A few of California’s wealthiest say they’re certainly heading for the exits.
Andy Fang, the billionaire co-founder of DoorDash, wrote on social media: “I like California. Born and raised there. However silly wealth tax proposals like this make it irresponsible for me to not plan leaving the state.”
Peter Thiel, the billionaire co-founder of PayPal and Palantir, introduced in December that his funding agency opened a brand new Miami workplace. He donated $3 million that month to a political motion committee related to the California Enterprise Roundtable, which is combating the measure.
State information present that Google co-founders Larry Web page and Sergey Brin have been slicing ties to California and shifting enterprise pursuits out of state.
Rick Caruso, the billionaire actual property developer who self-funded his shedding 2022 L.A. mayoral marketing campaign to the tune of greater than $100 million, stated in an announcement that “the proposed 5% asset tax is a really unhealthy coverage. It would ship nothing it guarantees and as an alternative harm California with misplaced jobs and a whole bunch of thousands and thousands a 12 months in misplaced income from current earnings taxes.”
Ending months of hypothesis, Caruso introduced Friday he won’t problem Mayor Karen Bass once more, nor will he run for governor in a race that features billionaire hedge fund founder Tom Steyer.
In Los Angeles, supporters of the “Overpaid CEO Tax” introduced exterior the Tesla Diner that they need to gather 140,000 signatures within the subsequent 120 days to get the measure on the November poll. The measure would elevate taxes on corporations whose CEOs make a minimum of 50 instances greater than their median-paid worker. It could apply solely to corporations with 1,000 or extra workers.
The Truthful Video games Coalition, a group of labor teams together with the Los Angeles academics union, is sponsoring the measure, which might allocate 70% of the income to housing for working households, 20% to avenue and sidewalk repairs and 5% to after-school packages and entry to contemporary meals.
Enterprise teams have denounced it, saying it will drive corporations out of town.

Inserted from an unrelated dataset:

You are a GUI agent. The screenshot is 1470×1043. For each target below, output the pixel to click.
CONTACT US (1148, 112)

“Luxurious for a couple of, whereas those that prepare dinner, who clear, who construct, who educate, who write — the individuals who make town affluent — are stretched to the breaking level,” Kurt Petersen, co-president of the airport and resort employees union Unite Right here Native 11, stated at Musk’s diner, describing it as an avatar for an unjust L.A. economic system.
A related effort to extend taxes on corporations with disproportionately paid CEOs is underway in San Francisco, the place voters already accepted a levy on such companies in 2020.

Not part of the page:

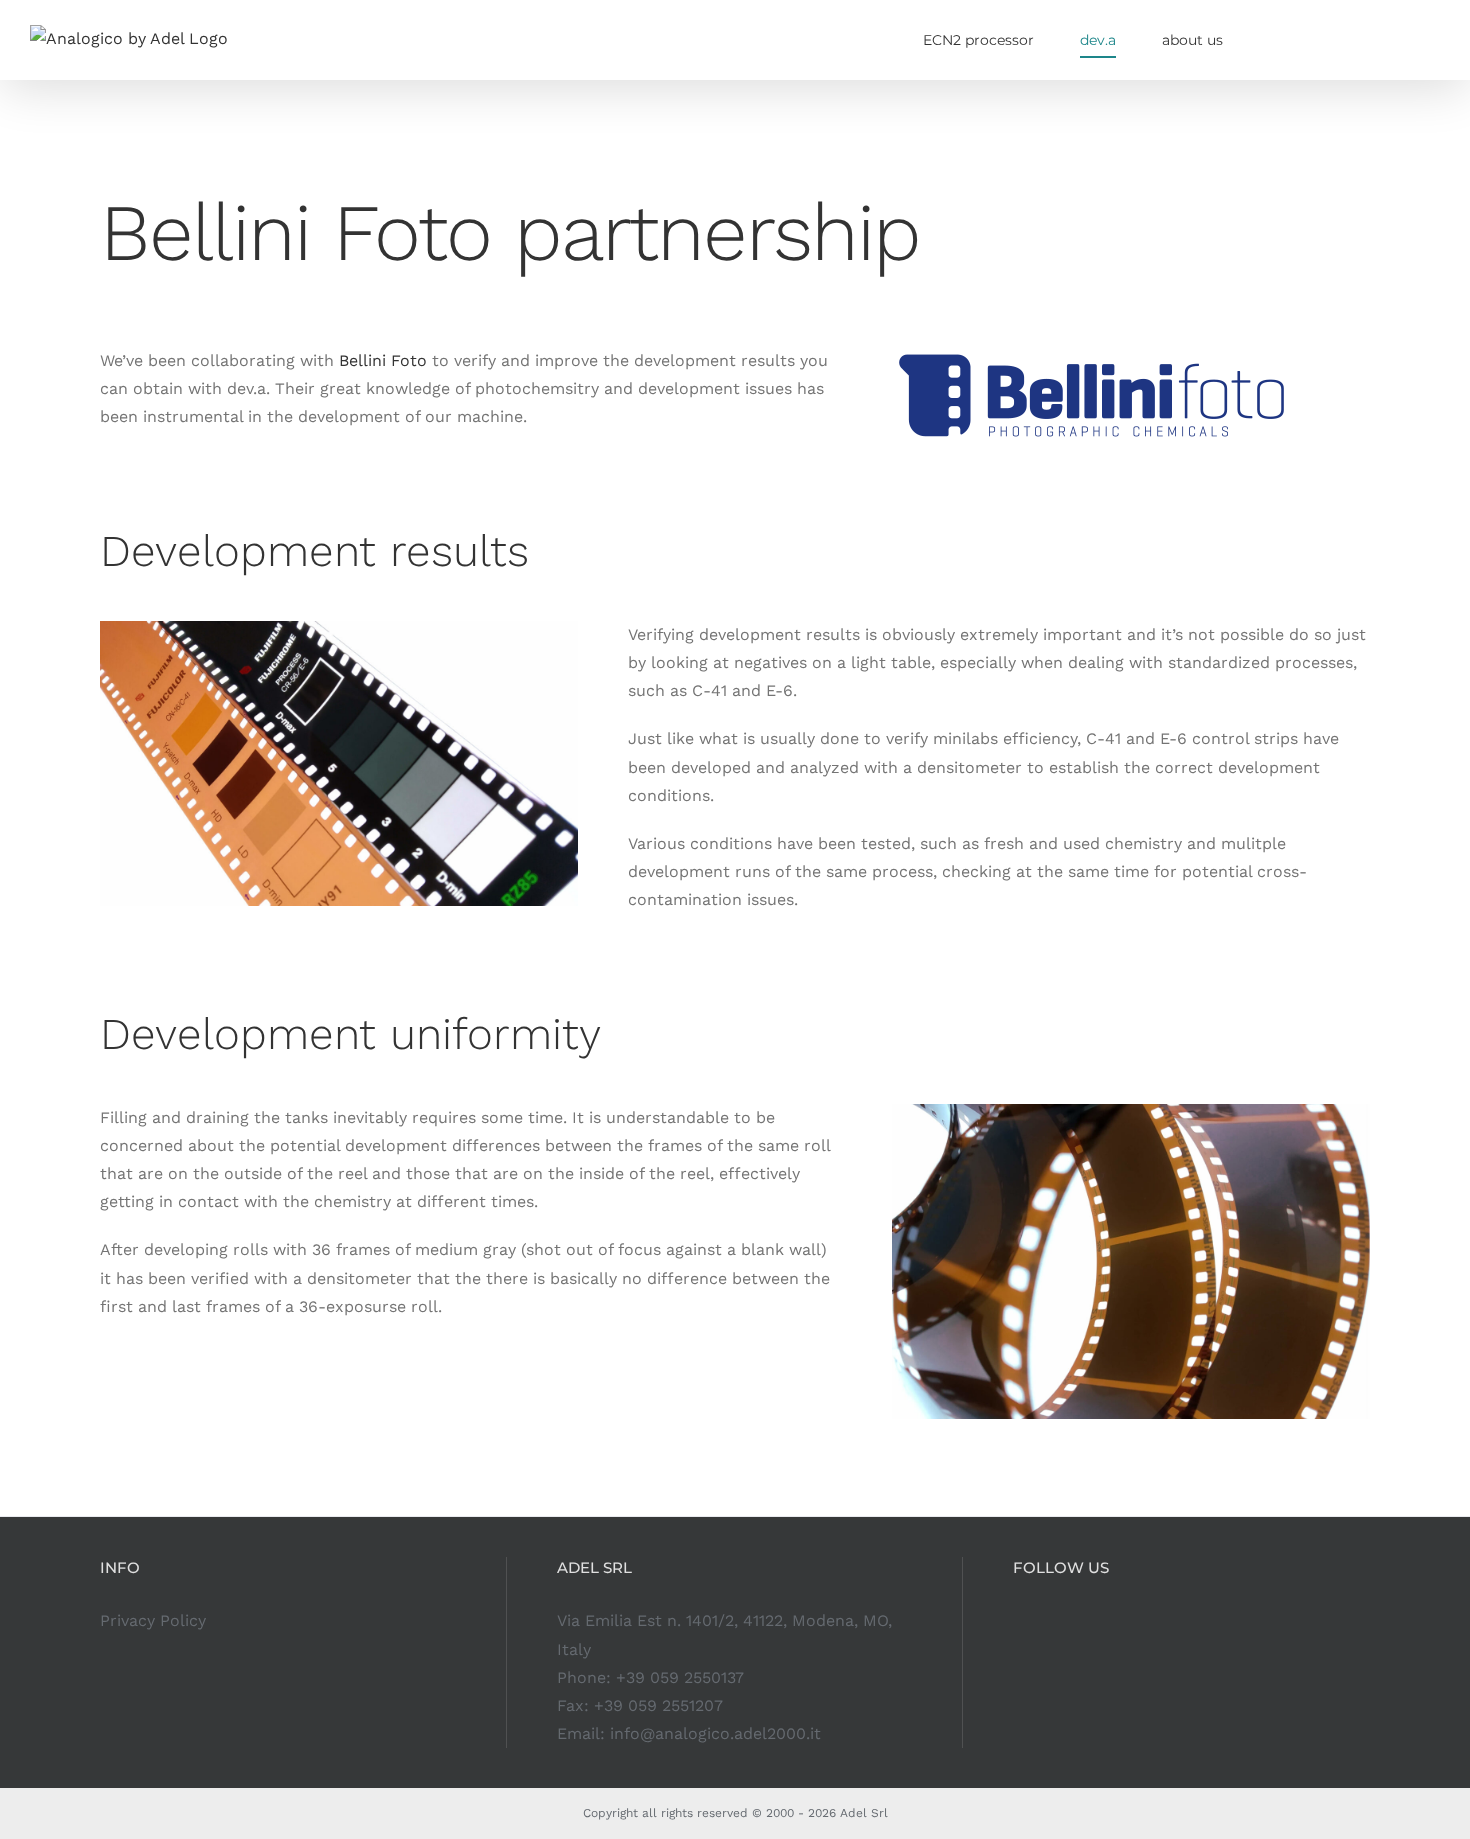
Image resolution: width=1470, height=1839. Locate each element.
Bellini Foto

On Friday, Doug Herman, a spokesperson for Bass’ reelection marketing campaign, stated she has “not taken a place” on the state or metropolis wealth tax proposals. However at her marketing campaign launch final month, Bass framed the mayoral race as “a selection between working individuals and the billionaire class who deal with public workplace as their subsequent vainness undertaking.”

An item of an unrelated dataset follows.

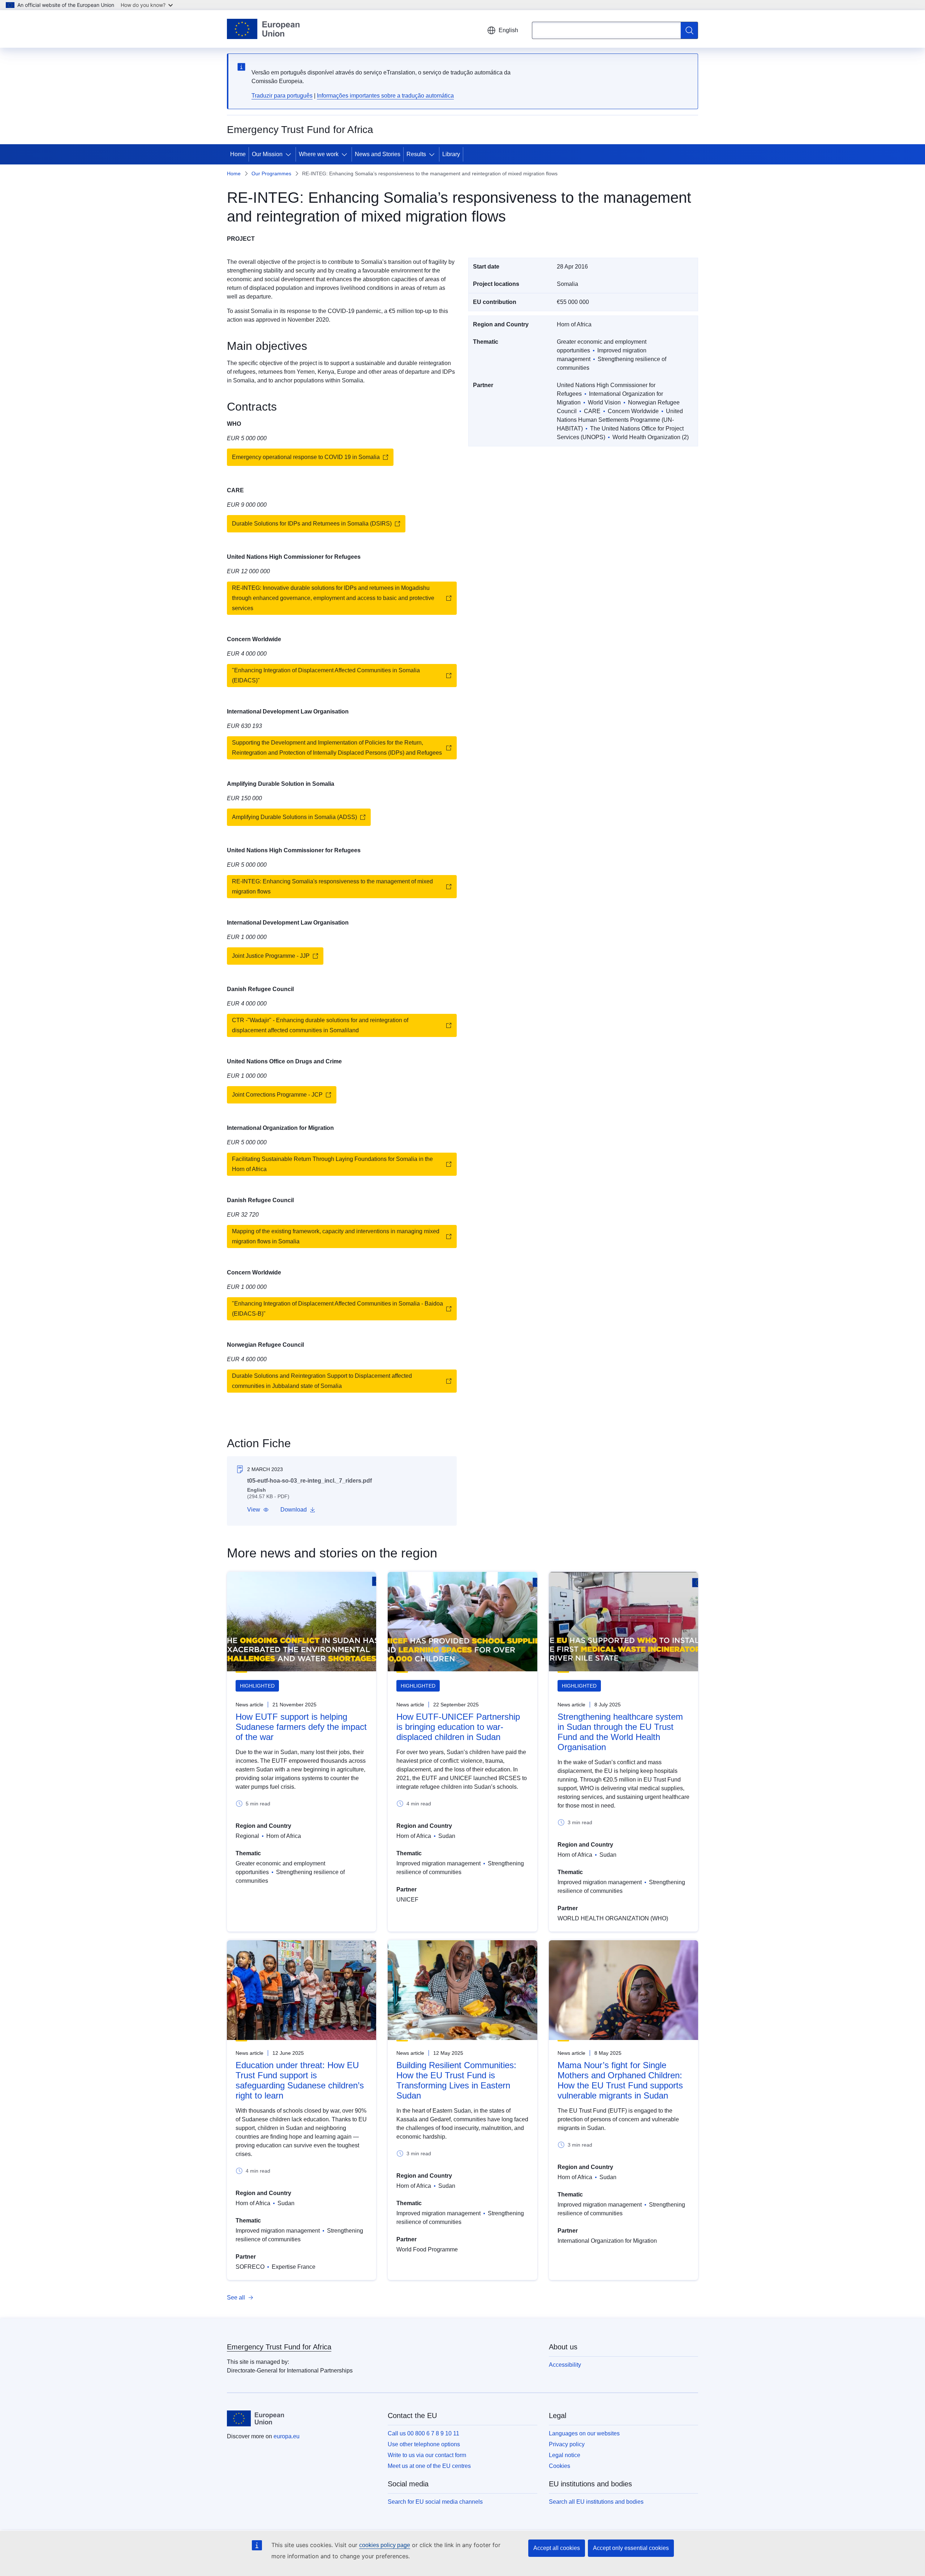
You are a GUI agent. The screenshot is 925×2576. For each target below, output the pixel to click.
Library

Jeremy Padawer, a toy business government and animated TV producer who misplaced his house within the Palisades fireplace, stated the mayor’s framing of the race as a battle towards billionaires feels contrived, particularly given the extreme criticism of her dealing with of the fireplace.
Energy is as related as cash, and Bass is “essentially the most highly effective particular person within the room,” stated Padawer, who organized the “They Let Us Burn” rally on the one-year anniversary of the fireplace.
“I do know a number of billionaires,” Padawer stated. “And I feel that billionaires have a tendency to do a number of good, however in addition they have the propensity to do a number of unhealthy.”
Occasions workers author Queenie Wong contributed to this report.